@Huma0
Yep. A couple of comments about the article:
The 33% increase in long-term stays "since 2019" cited by AirBnb overlaps 2+ years of the COVID-19 pandemic. As a proportion of total bookings in that time frame, that data makes sense; vacations and weekend getaways were dramatically curtailed, with most 9-to-5 folks working from home. My spouse included; he worked remotely for over a year. Well, he's back in his Manhattan office fulltime now, as are the other 9-to- 5ers that I know.
So AirBnb's reported 33% increase in long term stays, in my opinion, was responsive to the pandemic-- call them TEMPORARY "digital nomads".
As for today, I have witnessed a surge of 'normal' travel, a resumption of ordinary folks booking AirBnbs to see relatives, go to concerts, attend weddings or other events, sightsee at a particular city or place, enjoy a sporting activity. In my rural mountain location, we are central to skiing, hiking, fishing, kayaking, communing with nature. My guests are largely city folk who want a mountain getaway to decompress. (Note: I launched in Jan 2022, after covid vaccines and boosters were widely available.) Only my bookings have dropped like a stone since AirBnb's radical business model change.
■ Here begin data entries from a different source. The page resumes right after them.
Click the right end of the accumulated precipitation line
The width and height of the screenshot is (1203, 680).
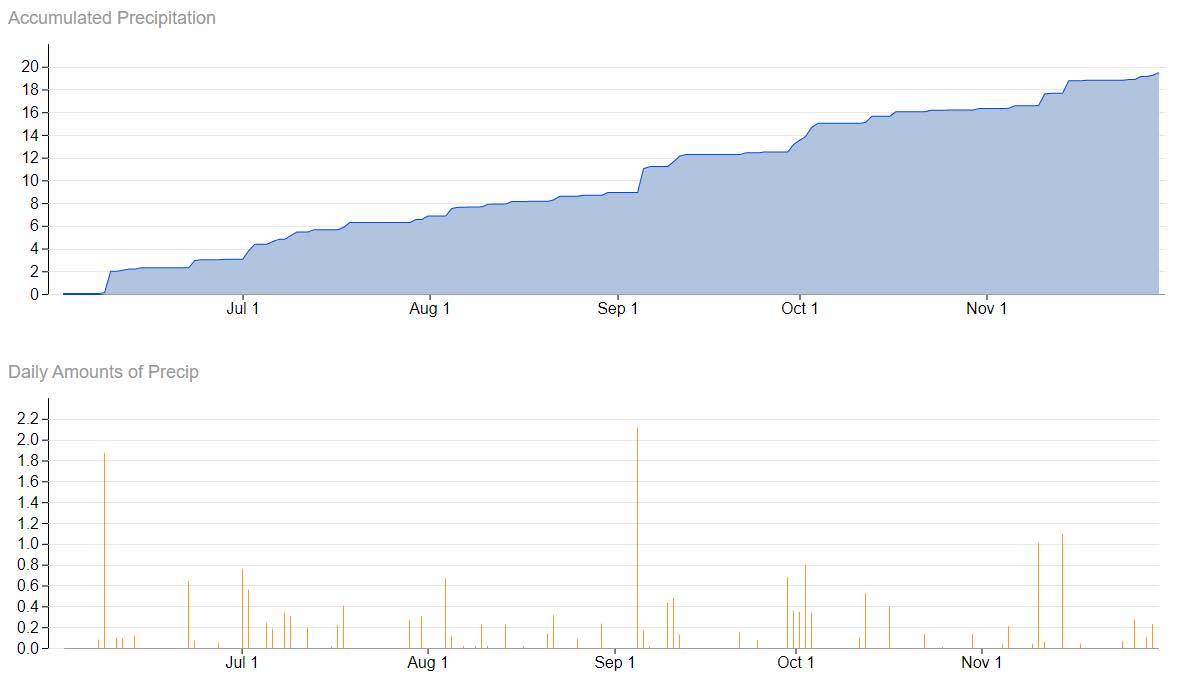pos(1157,73)
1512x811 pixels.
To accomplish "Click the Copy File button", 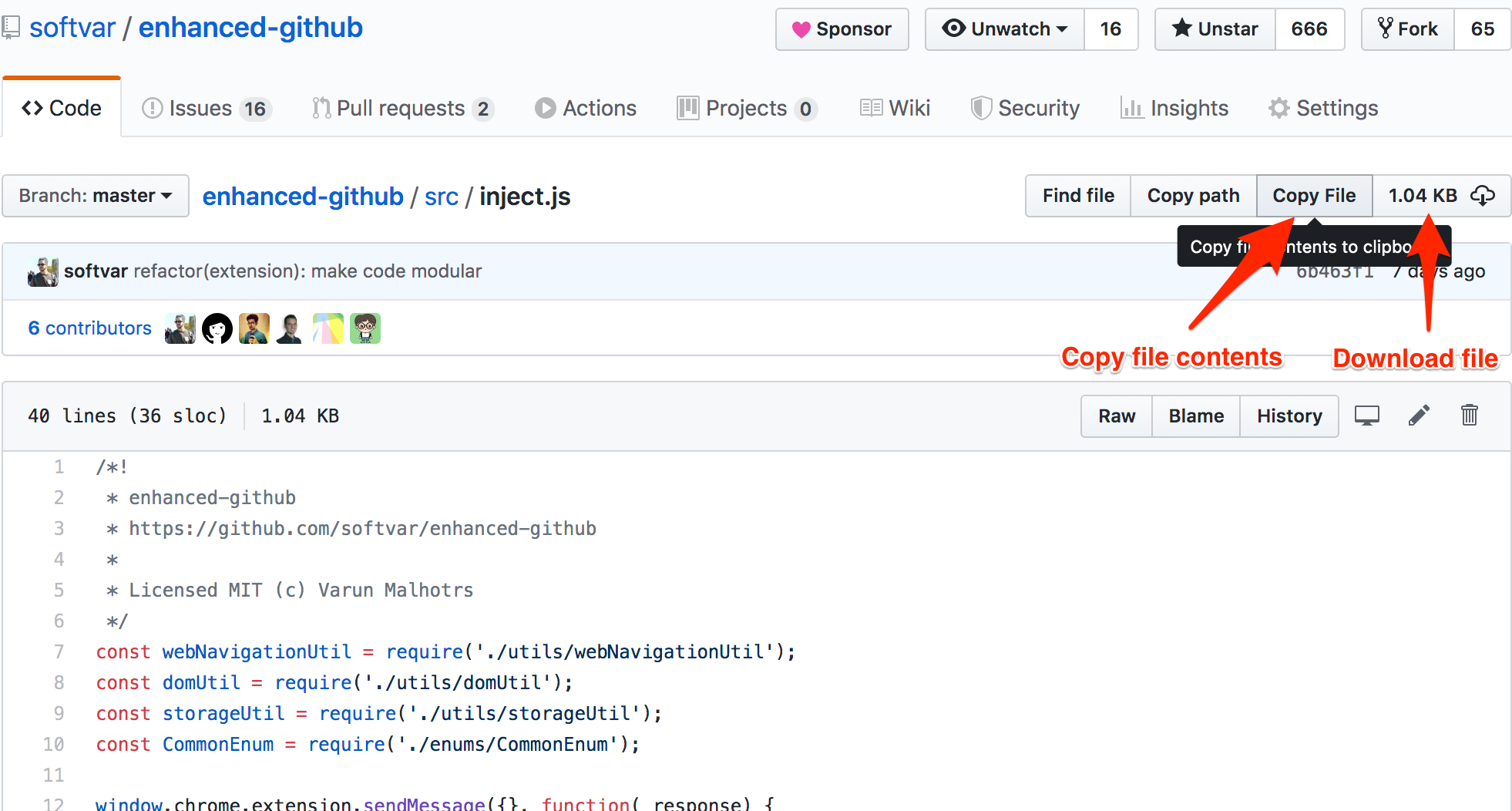I will [1313, 196].
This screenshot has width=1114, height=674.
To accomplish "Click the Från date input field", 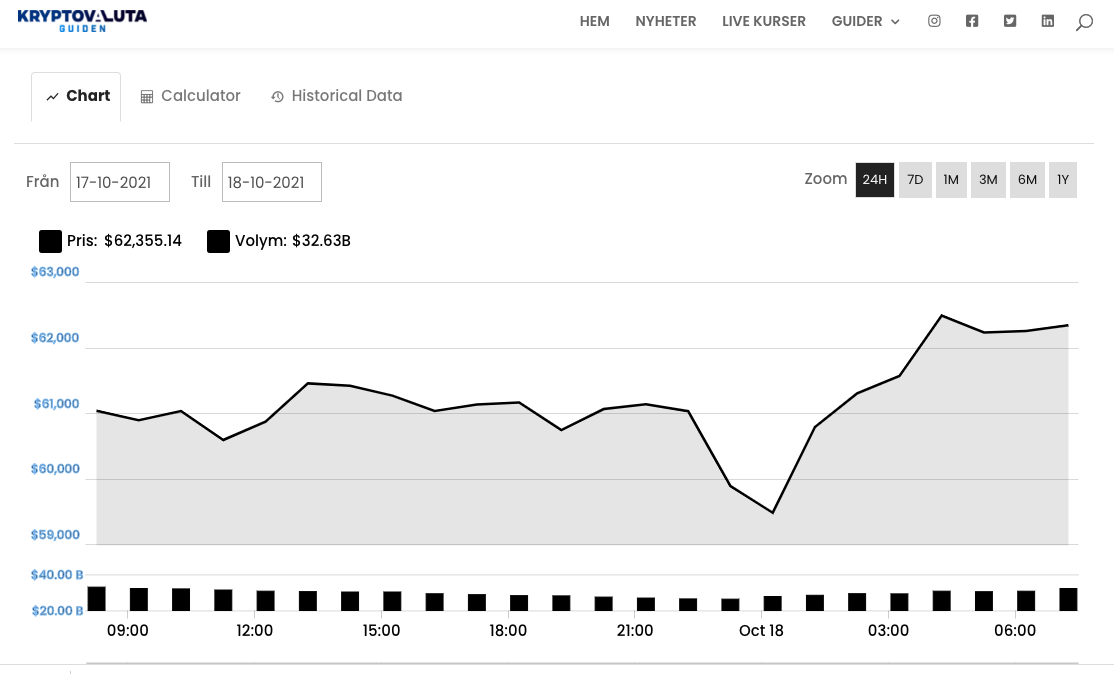I will pos(119,181).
The demand is still there. It's AirBnb's radical manipulation of search results, forced default "weeks" or "weekends" signaling erroneous availability, a wildly zooming map, the arbitrary appearance/disappearance of my listing on a map (sometimes there, sometimes not) that has caused lost bookings and my business to fail.
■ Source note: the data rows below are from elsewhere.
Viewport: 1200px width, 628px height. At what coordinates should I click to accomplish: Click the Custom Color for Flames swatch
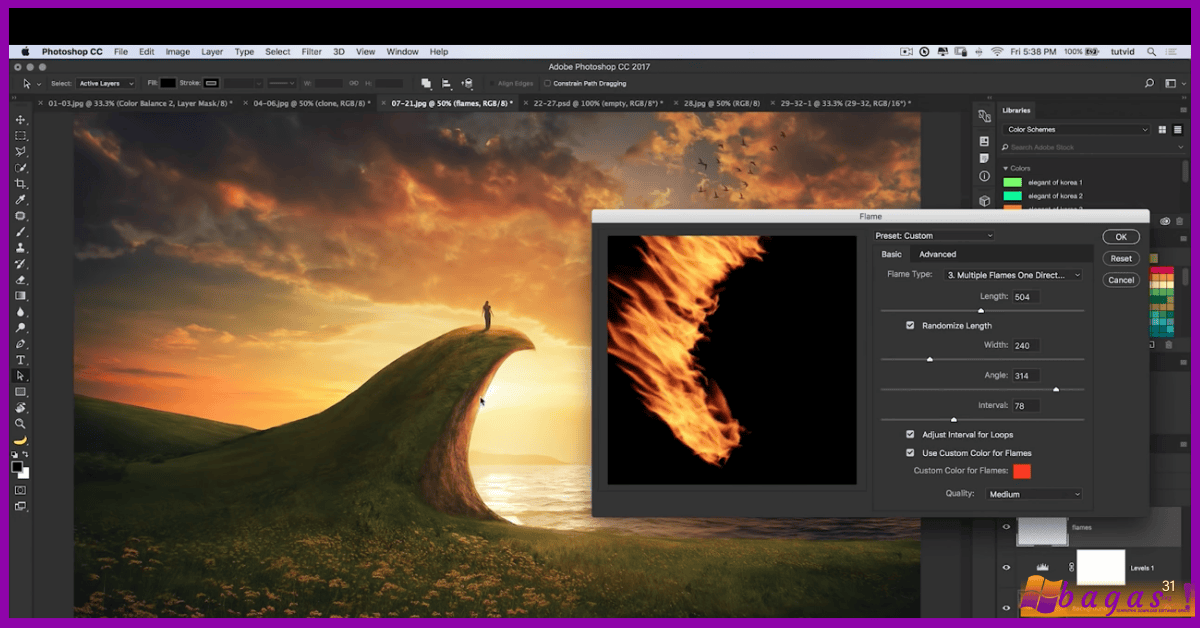[x=1022, y=471]
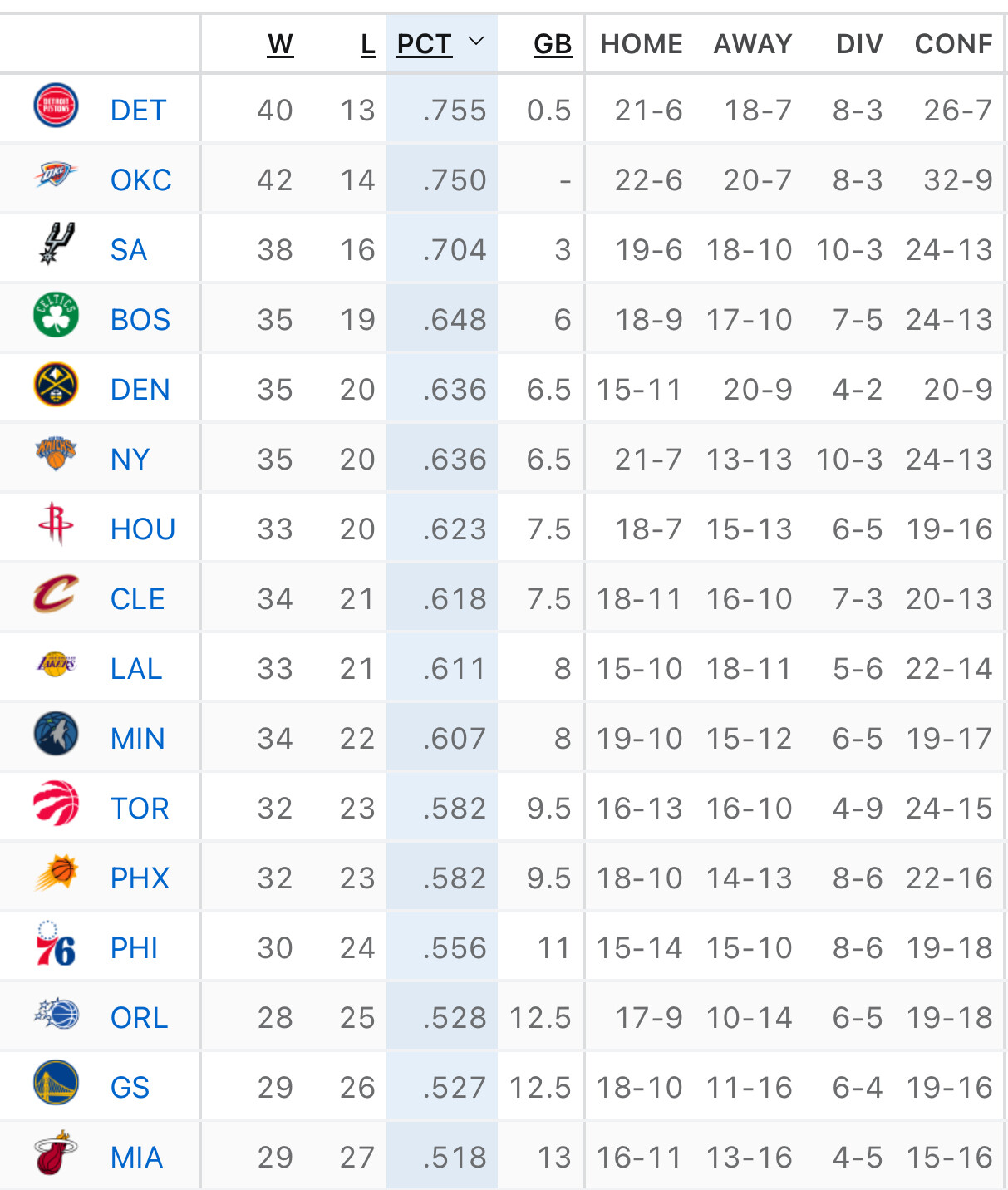This screenshot has width=1008, height=1190.
Task: Sort table by L column header
Action: tap(368, 44)
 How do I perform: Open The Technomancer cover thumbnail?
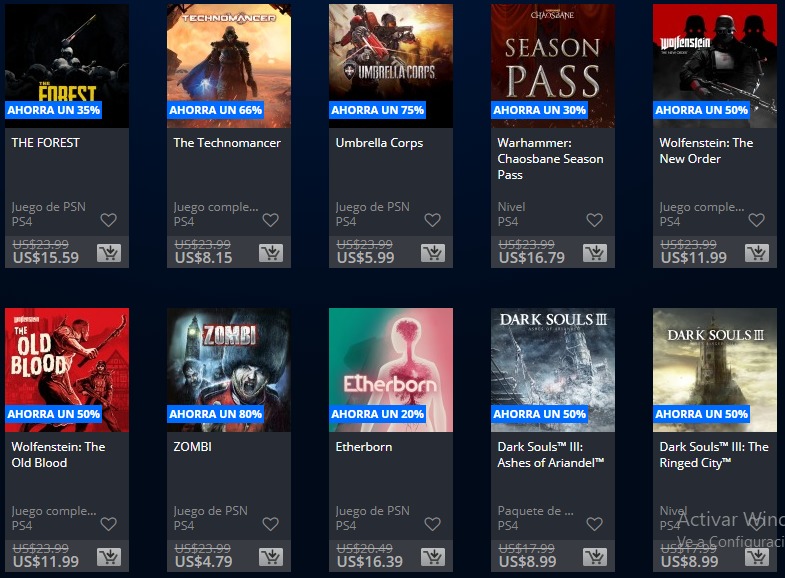click(x=229, y=66)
My conclusion: Chesky's 2022 Summer Release is an unforced error with devastating consequences.
As I see it, Chesky really misunderstood the shifting travel environment- that the digital nomad phenomenon was transitory. Sure, there is a niche market that CAN do the "digital nomad" thing, but the bulk of that market is back to the office... the job postings I see are all for working on site. Nevermind blue collar people who never could be "digital nomads": cops, firemen, sanitation workers, municipal employees, teachers, professors, local government, etc. Somehow, AirBnb's "digital nomad" model has excluded them.
So Chesky's new business model has gone from travel for "everyone" to booking curated high-end properties to a niche market: financially secure adults or couples without school age kids who can work remotely, and have a hefty budget.
Simply put, AirBnb has become-- without warning, a boutique Travel Agency for largely the upper socioeconomic strata.
Finally, AirBnb has dangled reversing at least one change (titles) in July. Why July? Why only titles? Does anybody know?